This is one of the pages of the Holy Opposites story arc.

Chapter 15


Chapter Sixteen:[edit]

Cavria lay in bed with a sick grin on her face. Her face was sheened with sweat, her hands were clenching and unclenching the sheets, and her legs were grinding together, tangling the blankets. She was in the throes of a heady dream of delight.

In her dream, she was wearing an outfit of velvet, leather, silk, and lace. She was walking down a barren hall of unlit stone into a prison cell. On the floor, she saw mortals sprawled about, dressed in rags and filth. They sat there with blank expressions, huddling for warmth without moving. As she walked among them, they stirred to life, mewling and whimpering for her attention. Chains and ropes sprang up from the ground to hold them in place, and each of them clamored for her attention.
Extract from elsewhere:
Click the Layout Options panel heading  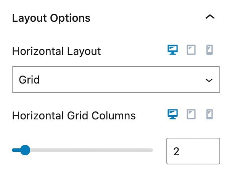51,18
She idly selected one, and he cried in joy as his ropes fell away. The others just cried in bitter disappointment as the selected victim threw himself at her feet. She materialized long, thin knives and began torturing him, driving the spikes through his bruised skin and drawing beads of blood. Knifes of sharp obsidian left thin cuts that didn’t draw blood, while long and jagged metallic ones spilled blood all over the floor. The mortal writhed in ecstasy and agony as she tortured him, growing more aroused as she watched him suffer. She flensed his skin in places, skewering his eyes and genitals with barbed hooks, all while he begged for more, more, more…


Cavria launched up from bed with hands over her mouth. Several of the sisters of the temple grouped by her bedside with their eyes wide. “Cavria, Cavria, for Ryaire’s sake, calm yourself!” one insisted. “What in the world is wrong with you?”
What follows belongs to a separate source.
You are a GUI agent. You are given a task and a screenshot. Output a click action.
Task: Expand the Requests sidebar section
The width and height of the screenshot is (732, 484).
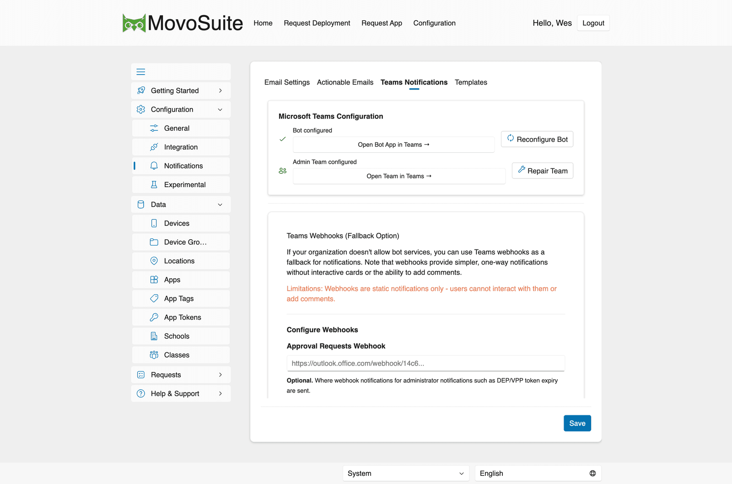(x=220, y=375)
Cavria held back a spate of giggles that turned nearly to a vomiting spell. It was a fair question. “A… a nightmare, sister,” she managed, still clamping her hand over her mouth in disgust. What in the fucking hell had just happened to her? Was she getting off to visions of herself torturing people? “A… most horrible nightmare. I… oh, I sweat the sheets through,” she lied. “I need to clean this. I’m so terribly sorry for waking you all,” she said, flushing with humiliation as she saw the number of sisters who had clustered around. “Please, return to sleep. I’ll be fine.”


Cavria ran her hands over her sheets as she waited for them to dry. She was standing there when Axio wandered up behind her. “Good evening, sister,” he said.

She didn’t turn. “Hello, Axio. Couldn’t sleep?”

“No. You?”

“Nope.” Cavria sighed. “Nightmare.”

“Me too.” Axio shrugged and sat down beside the little garden. “I spent the evening with the Elder Brother from Ilmater’s church. The Oracular Cleric, you know.”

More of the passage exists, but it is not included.